So, what happens is then having arrived here we could perhaps go ahead and study some other
situations where we could study stability. So, we have done this and this is what we
are going to study.
What we are going to study next is basically a new topic and that is what we just now talked
about is the Kelvin-Helmholtz instability. What is Kelvin-Helmholtz instability is basically
the instability of an interface where there is mean conduction.
So, what does it look like, let me just show you a bit of a sketch, that if I have an interface
like this and I can create a coordinate system, let me call the system the z x plane. And
here let us say the flow is coming from left to right with a velocity, I call that as a
uniform flow as U 2 and on the bottom side, that is say I have a uniform convection that
is given by U. You can perhaps visualize it as like what happens on the air water interface
on a lake or a sea. So, this is an example. Idealization is the following, that on top
we are talking about a uniform flow on bottom we are talking about uniform flow. We want
to study the instability of this flow configuration. So, we are making our task somewhat different.
Earlier, what we talked about where U was 0, but here we are talking about some kind
of uniform flow. What happens is, whenever you have this kind of a flow configuration,
it was Helmholtz who really understood that this interface, if I create some kind of a
disturbance at the interface, that disturbance can actually amplify in a catastrophic manner
and it could show the instability of that interface. So, that is what we are talking
about. Let us say this two layers of fluid that we are talking about also may have a
different density.
So, we are talking about, say, the case where we have two layers of fluid, they are not
of same species, so they have two different density and they are in relative motion. And
this relative motion may lead to interfacial instability and the resultant flow features
due to impose disturbances are going to very complicated as we will see.
Now, you all is at the stand that when we defined instability, we always talked about
instability of what? Instability of equilibrium flow. In the previous case that equilibrium
flow was still atmosphere, so there was nothing. In this case, the basic equilibrium flow is
inviscid, that is what we are assuming this flow to be uniform on either side. We are
also keeping our attention confined to incompressible flow and this two flows are sliding over each
other and we want to see what happens next.
So, this interface that we have between these two fluid here, at time t equal to 0 is flat.
Then what we are doing, we are going to give it some kind of a disturbances. And that disturbance
quantity, this height over the mean path, this quantity is what we are calling as Z
s, that is what your equation 5.7 indicates. And that is going to be a kind of a. Now,
think of the flow as a following, that we have the y plane perpendicular to the plane
of the bone. So, what is going to happen? We are talking about the interface in the
x y plane. So, at t equal to 0, this is definition of the interfaces z equal to 0. But later
on, subsequently, it will be a function of x y and t. And let us also keep our formulation
simple by considering a small amplitude disturbance. So, that smallness of the disturbance amplitude
is prescribed by this quantity of epsilon. We will keep that as a small parameter. And
then what is going to happen, that since we are considering inviscid flow, if we also
consider it to be irrotationa,l then we can prescribe a velocity potential phi. And we
understand that the velocity potential on top and velocity potential in the bottom will
be different. So, on the top let us call that as phi 2 and on bottom will have phi 1. Since
we have a uniform flow already, so I know corresponding to that uniform flow del phi
del x is equal to U 1 or U 2. So, that is why I could write out a single
equation by writing it as phi j with a tilde, that should be equal to U j times x. Now,
what has happened? It is a linearized approach, so I could superpose solution. So, I have
the basic equilibrium flow given by this is the first part and to that I will say that
there is a proportionate disturbance potential occurring in each phase, which I will call
is phi 1 and phi 2. And since that we are talking about a small parameter displacement,
so I multiply this also by, scale it by epsilon. So, what happens is, I can see very clearly
that the governing equation for this disturbance potential is simply nothing, but given by
the laplacian, because we are talking this will be rotational flow, that is what it is.

Data items
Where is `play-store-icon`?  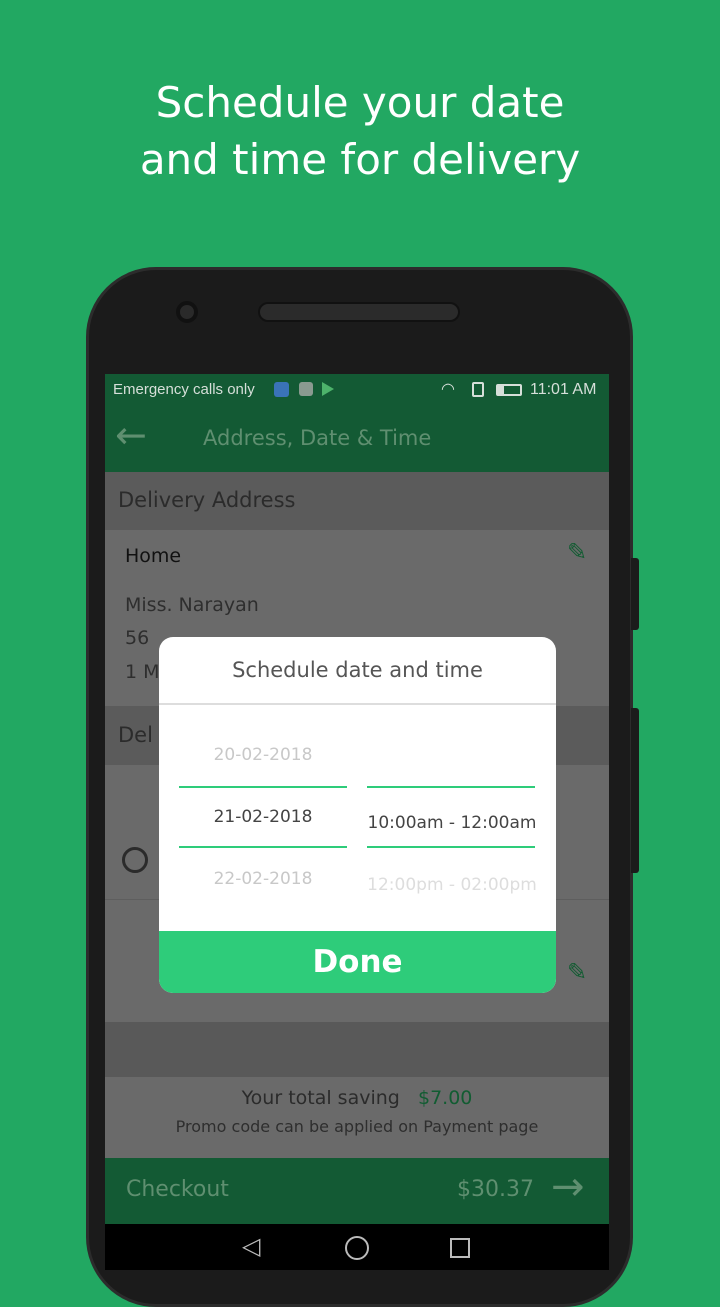
play-store-icon is located at coordinates (328, 389).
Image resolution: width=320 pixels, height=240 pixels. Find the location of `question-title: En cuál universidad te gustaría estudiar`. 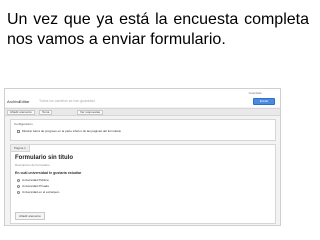

question-title: En cuál universidad te gustaría estudiar is located at coordinates (48, 173).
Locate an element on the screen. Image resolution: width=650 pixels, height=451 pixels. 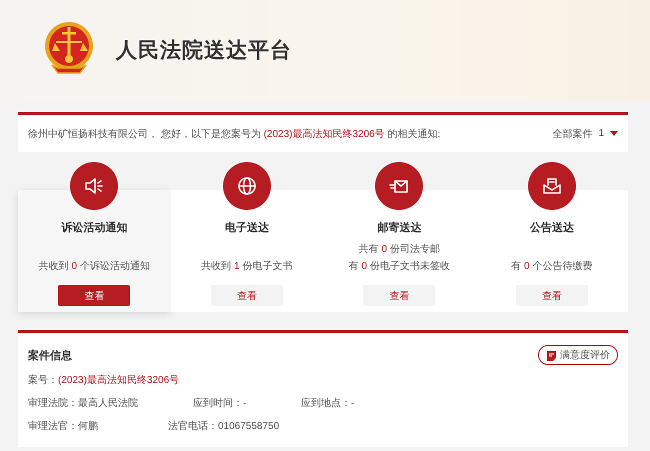
service-card: 邮寄送达 共有 0 份司法专邮 有 0 份电子文书未签收 查看 is located at coordinates (400, 251).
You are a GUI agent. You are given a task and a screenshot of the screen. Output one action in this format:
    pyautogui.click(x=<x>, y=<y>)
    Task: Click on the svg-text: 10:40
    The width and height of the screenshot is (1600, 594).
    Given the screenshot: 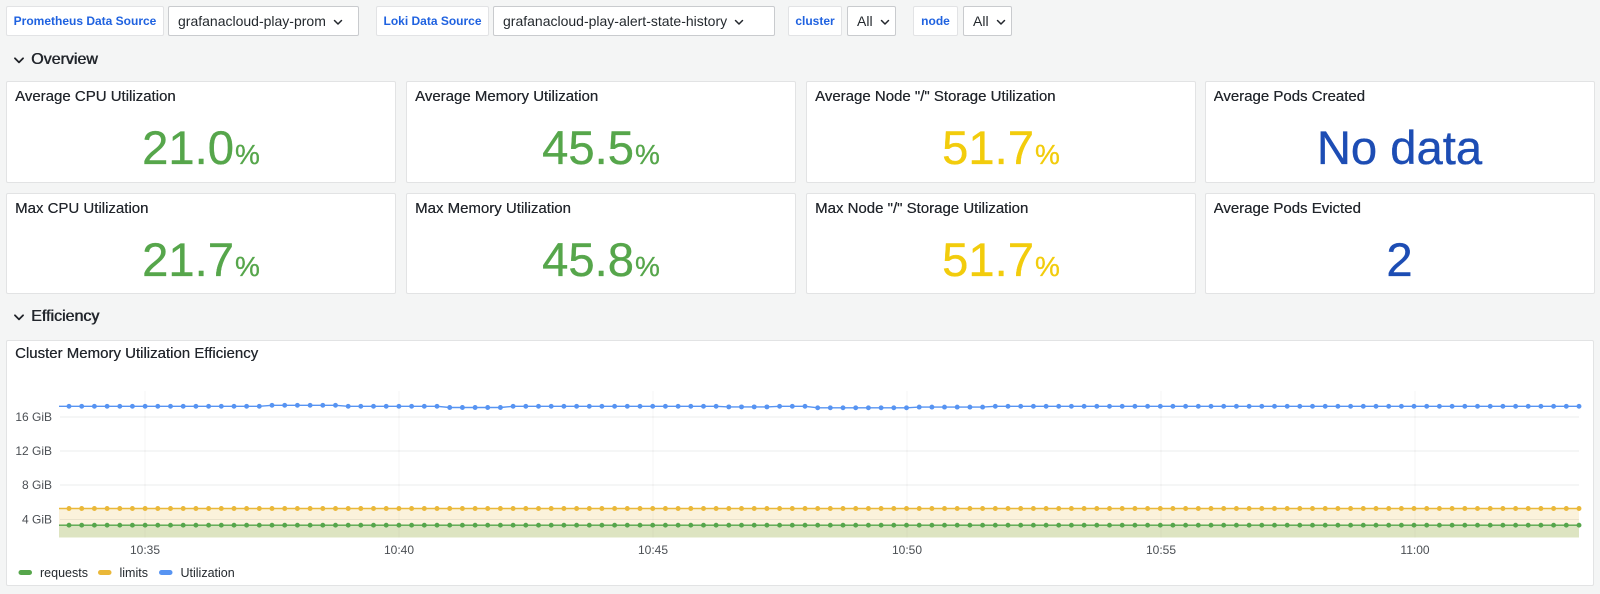 What is the action you would take?
    pyautogui.click(x=399, y=550)
    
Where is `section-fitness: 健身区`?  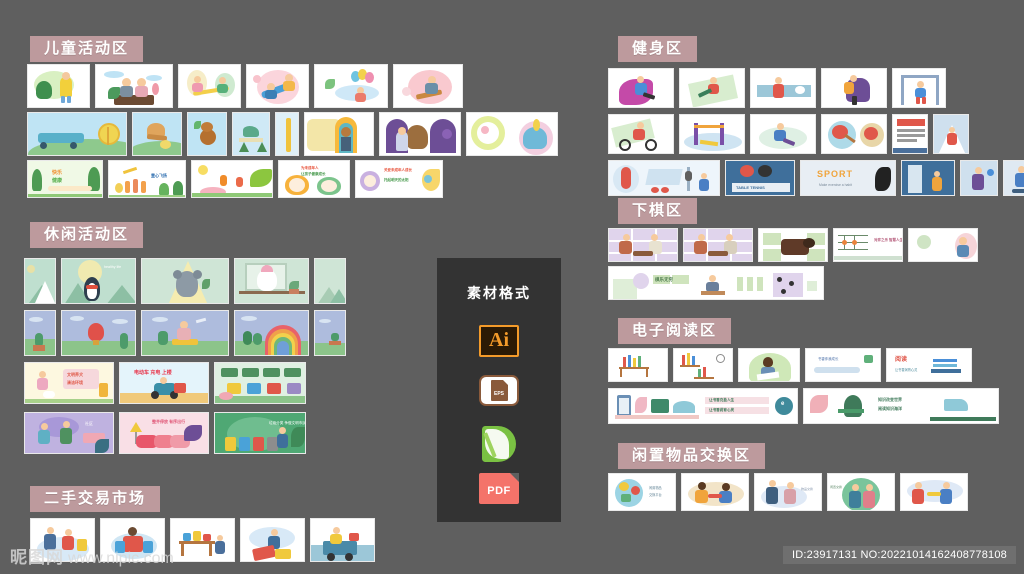
section-fitness: 健身区 is located at coordinates (658, 49).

Task set:
- 1) In the Kelvin-Helmholtz passage, what real-world setting does the speaker suggest for visualizing the flow?
- 2) Repeat word for word the part of the Kelvin-Helmholtz passage that opens with the words containing "Now, you all" and closes with "to 0 is flat.".

Outputs in order:
- 1) The air-water interface on a lake or a sea.

- 2)
Now, you all is at the stand that when we defined instability, we always talked about
instability of what? Instability of equilibrium flow. In the previous case that equilibrium
flow was still atmosphere, so there was nothing. In this case, the basic equilibrium flow is
inviscid, that is what we are assuming this flow to be uniform on either side. We are
also keeping our attention confined to incompressible flow and this two flows are sliding over each
other and we want to see what happens next.
So, this interface that we have between these two fluid here, at time t equal to 0 is flat.